El caso del desafuero del jefe de Gobierno del Distrito Federal ha paralizado la verdadera política. De pronto, los temas trascendentes para la vida nacional, han sido relegados a segundo o tercer término. Mientras la sociedad se polariza en torno a la figura de Andrés Manuel López Obrador, y el proceso en su contra se convierte en un absurdo juego de “buenos y malos”, el país no avanza, pero sí la pobreza, la inseguridad y el desempleo.
El asunto del alcalde capitalino revela que, luego de cinco años de haber conseguido la alternancia en la Presidencia de la República, la incipiente democracia mexicana permanece secuestrada por los afanes electoreros de los partidos y gobiernos. El régimen del llamado “poder del pueblo” se ha convertido en el pretexto preferido por los políticos para mantener su status y prerrogativas. La supuesta representatividad ciudadana no es más que un término vacío que es utilizado para justificar el aparato burocrático.

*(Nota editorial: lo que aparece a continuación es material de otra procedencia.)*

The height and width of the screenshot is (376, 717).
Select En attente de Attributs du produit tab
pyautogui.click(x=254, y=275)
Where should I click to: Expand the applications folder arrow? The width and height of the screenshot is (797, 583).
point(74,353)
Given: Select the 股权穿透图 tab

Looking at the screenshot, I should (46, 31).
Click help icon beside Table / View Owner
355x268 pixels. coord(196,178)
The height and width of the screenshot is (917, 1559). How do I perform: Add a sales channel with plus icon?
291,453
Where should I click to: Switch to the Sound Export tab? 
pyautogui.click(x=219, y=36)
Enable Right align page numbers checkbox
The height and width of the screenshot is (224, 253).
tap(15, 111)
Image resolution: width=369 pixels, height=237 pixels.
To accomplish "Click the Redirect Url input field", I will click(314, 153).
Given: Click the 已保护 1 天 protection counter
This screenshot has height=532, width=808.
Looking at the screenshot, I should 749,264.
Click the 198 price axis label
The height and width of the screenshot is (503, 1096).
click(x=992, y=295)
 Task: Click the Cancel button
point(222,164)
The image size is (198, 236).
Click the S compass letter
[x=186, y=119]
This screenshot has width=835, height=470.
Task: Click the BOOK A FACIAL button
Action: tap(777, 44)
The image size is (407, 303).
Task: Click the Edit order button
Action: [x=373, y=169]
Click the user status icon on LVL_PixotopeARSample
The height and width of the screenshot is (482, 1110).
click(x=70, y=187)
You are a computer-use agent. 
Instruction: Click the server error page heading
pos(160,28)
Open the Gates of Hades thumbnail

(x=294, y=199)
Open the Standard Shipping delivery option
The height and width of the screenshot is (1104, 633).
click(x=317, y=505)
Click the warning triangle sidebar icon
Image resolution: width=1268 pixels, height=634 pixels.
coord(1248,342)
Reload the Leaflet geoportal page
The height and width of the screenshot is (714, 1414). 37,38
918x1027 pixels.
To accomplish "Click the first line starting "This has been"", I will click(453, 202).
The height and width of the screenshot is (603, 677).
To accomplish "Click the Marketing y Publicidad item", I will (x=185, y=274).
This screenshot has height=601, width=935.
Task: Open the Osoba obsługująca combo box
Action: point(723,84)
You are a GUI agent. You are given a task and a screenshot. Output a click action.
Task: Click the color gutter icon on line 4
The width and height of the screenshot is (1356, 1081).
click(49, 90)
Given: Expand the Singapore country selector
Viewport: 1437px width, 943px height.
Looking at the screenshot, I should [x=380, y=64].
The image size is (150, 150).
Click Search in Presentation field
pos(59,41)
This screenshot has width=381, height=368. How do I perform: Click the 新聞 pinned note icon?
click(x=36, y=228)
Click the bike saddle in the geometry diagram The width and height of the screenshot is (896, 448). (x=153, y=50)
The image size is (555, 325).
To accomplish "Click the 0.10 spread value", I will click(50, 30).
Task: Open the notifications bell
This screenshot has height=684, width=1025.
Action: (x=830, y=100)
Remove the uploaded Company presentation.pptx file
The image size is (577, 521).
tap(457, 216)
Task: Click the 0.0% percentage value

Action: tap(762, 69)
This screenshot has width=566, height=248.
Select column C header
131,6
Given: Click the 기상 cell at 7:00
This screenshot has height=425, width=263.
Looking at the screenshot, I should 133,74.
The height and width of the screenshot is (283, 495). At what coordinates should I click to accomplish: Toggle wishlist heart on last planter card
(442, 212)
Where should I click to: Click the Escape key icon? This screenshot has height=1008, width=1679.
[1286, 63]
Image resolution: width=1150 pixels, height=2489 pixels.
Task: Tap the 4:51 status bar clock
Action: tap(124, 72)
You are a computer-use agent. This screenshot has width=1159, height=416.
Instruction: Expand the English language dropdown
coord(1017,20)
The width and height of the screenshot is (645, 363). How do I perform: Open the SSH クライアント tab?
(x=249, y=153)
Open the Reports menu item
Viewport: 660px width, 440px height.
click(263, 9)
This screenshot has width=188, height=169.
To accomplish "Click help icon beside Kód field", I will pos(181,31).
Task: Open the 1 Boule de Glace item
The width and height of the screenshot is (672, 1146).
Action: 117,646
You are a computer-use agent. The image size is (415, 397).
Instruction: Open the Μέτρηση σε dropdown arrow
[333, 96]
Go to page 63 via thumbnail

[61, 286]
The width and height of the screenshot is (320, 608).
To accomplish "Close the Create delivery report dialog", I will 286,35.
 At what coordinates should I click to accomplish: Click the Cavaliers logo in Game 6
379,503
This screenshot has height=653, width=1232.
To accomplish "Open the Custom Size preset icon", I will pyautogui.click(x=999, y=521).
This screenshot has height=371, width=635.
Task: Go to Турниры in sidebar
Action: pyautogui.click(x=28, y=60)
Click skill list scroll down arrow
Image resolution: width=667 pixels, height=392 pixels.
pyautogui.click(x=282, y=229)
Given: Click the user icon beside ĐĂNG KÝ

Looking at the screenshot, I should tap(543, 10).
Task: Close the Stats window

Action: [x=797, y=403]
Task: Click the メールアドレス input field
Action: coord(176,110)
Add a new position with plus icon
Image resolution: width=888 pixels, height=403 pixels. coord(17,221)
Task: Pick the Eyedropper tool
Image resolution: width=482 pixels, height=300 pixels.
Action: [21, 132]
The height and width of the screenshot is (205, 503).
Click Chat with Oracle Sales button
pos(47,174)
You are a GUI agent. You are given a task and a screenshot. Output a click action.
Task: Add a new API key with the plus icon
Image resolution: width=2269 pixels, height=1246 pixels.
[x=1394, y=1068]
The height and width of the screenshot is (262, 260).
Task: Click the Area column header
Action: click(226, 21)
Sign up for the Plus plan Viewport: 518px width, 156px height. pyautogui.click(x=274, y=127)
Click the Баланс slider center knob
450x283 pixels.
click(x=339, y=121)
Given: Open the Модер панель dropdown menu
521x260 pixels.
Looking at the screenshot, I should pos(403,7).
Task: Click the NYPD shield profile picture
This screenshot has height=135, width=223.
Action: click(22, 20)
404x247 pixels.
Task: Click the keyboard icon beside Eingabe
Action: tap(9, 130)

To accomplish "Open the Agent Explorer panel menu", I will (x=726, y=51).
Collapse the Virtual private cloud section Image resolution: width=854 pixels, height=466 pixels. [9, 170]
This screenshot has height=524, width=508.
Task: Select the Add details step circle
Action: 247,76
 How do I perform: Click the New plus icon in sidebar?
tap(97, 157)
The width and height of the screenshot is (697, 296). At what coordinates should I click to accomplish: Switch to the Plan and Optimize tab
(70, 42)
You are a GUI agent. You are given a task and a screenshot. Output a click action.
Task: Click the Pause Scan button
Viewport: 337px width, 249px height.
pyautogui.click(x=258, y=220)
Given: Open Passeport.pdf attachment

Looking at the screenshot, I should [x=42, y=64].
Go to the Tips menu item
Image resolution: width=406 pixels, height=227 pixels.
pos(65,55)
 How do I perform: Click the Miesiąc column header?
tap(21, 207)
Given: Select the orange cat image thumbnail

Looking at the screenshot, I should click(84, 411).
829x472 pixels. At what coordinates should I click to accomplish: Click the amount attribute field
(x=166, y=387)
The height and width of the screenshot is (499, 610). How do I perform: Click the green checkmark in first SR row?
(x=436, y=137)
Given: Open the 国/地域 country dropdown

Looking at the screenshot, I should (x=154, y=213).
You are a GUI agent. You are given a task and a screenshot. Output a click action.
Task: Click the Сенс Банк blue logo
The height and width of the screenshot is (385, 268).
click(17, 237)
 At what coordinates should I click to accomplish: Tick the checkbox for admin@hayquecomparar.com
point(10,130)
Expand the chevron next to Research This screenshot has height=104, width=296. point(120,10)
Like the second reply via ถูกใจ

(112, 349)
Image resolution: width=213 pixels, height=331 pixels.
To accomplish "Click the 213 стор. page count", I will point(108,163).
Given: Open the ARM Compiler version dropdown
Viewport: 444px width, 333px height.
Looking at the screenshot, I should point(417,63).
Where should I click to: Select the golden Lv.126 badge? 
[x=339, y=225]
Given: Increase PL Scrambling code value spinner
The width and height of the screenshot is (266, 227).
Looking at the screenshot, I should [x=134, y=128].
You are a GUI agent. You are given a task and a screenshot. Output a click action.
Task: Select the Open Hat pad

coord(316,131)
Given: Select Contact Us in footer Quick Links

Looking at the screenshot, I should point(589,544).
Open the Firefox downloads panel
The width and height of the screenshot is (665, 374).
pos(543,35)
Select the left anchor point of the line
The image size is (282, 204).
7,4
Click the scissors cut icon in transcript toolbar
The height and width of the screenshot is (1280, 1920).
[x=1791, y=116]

Mientras la mayoría de los mexicanos sigue esperando el debate profundo y razonado sobre las reformas de Estado, el sector energético, el régimen laboral, fiscal y penal, los legisladores y funcionarios de las instituciones centrales tienen la vista puesta en 2006.
¿De qué sirve la alternancia en medio de un sistema de partidos cuyos verdaderos intereses se alejan de lo que afecta y preocupa a la población?
¿Para qué sirve la democracia si los encargados de fomentarla y preservarla hacen un uso faccioso de las instituciones y realizan interpretaciones de las leyes a su conveniencia y comodidad?
El multicitado Estado de Derecho existe y es aplicable sólo para los ciudadanos comunes. Para los “servidores públicos” es un recurso flexible que a veces sirve y a veces no, todo depende del beneficio que pueda obtenerse de él.
Sin duda, recordando al escritor José Agustín, el “México del Cambio” perpetúa su tragicomedia.